### WHAT THE EXERCISE ASKS
Turn the lines of the records into a Markdown table with two columns, "Row" for the row number and "Line" for the text of each line, and skip any blank lines. Leave the pictures out of the table.

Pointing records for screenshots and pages
------------------------------------------------------------------------
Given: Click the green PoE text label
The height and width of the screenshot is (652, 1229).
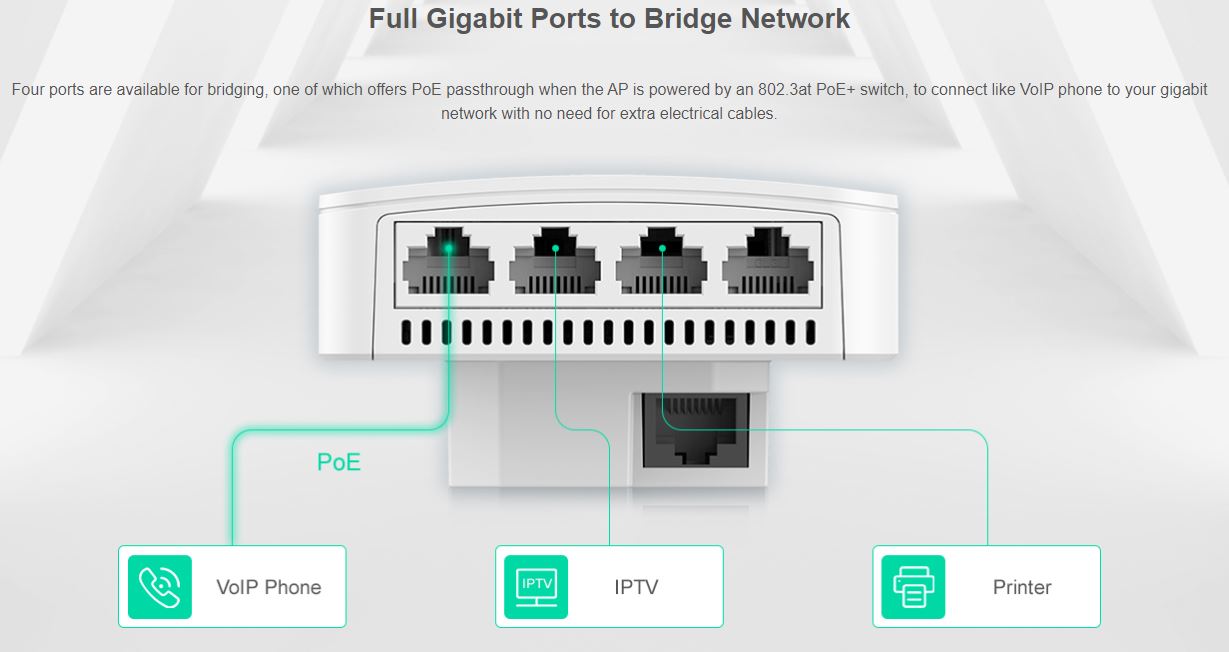Looking at the screenshot, I should point(339,462).
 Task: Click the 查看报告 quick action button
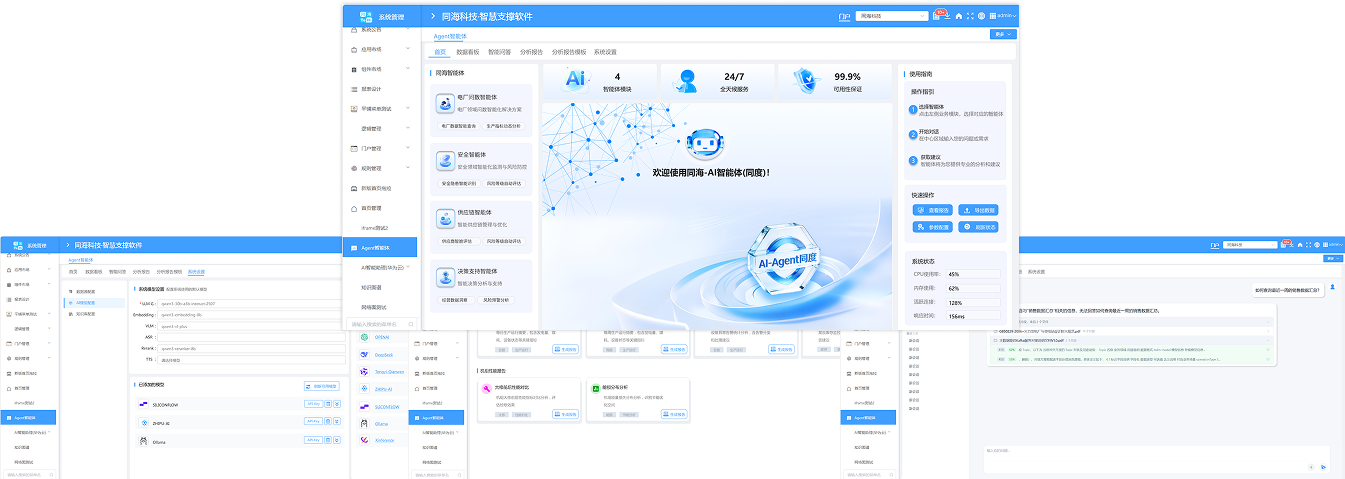pyautogui.click(x=932, y=210)
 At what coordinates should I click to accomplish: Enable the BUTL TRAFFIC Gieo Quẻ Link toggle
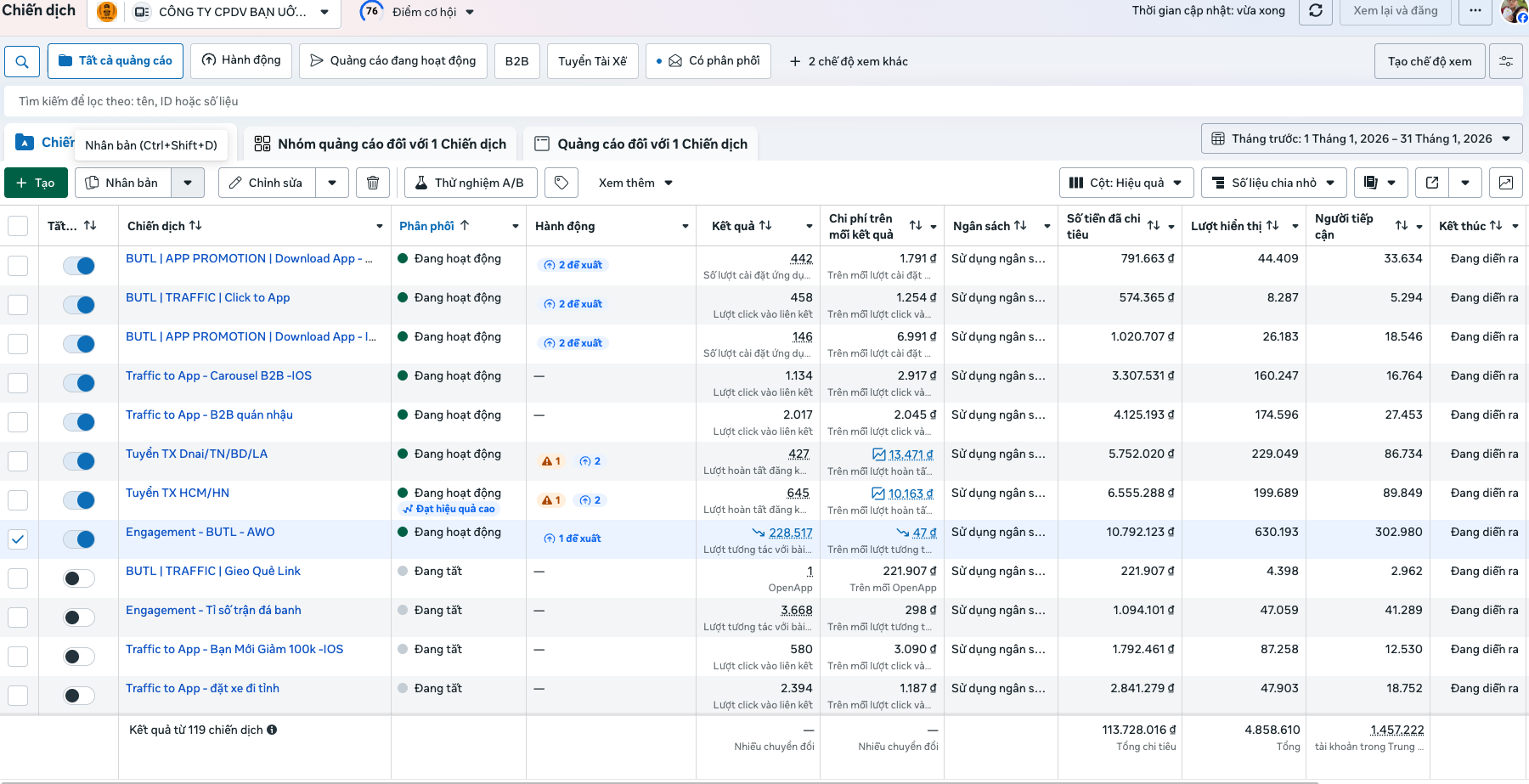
------------------------------------------------------------------------
### WRITTEN REPLY
| Row | Line |
|---|---|
| 1 | Given: Click the green PoE text label |
| 2 | The height and width of the screenshot is (652, 1229). |
| 3 | Looking at the screenshot, I should point(339,462). |
| 4 |  Task: Click the 查看报告 quick action button |
| 5 | pyautogui.click(x=932, y=210) |
| 6 |  At what coordinates should I click to accomplish: Enable the BUTL TRAFFIC Gieo Quẻ Link toggle |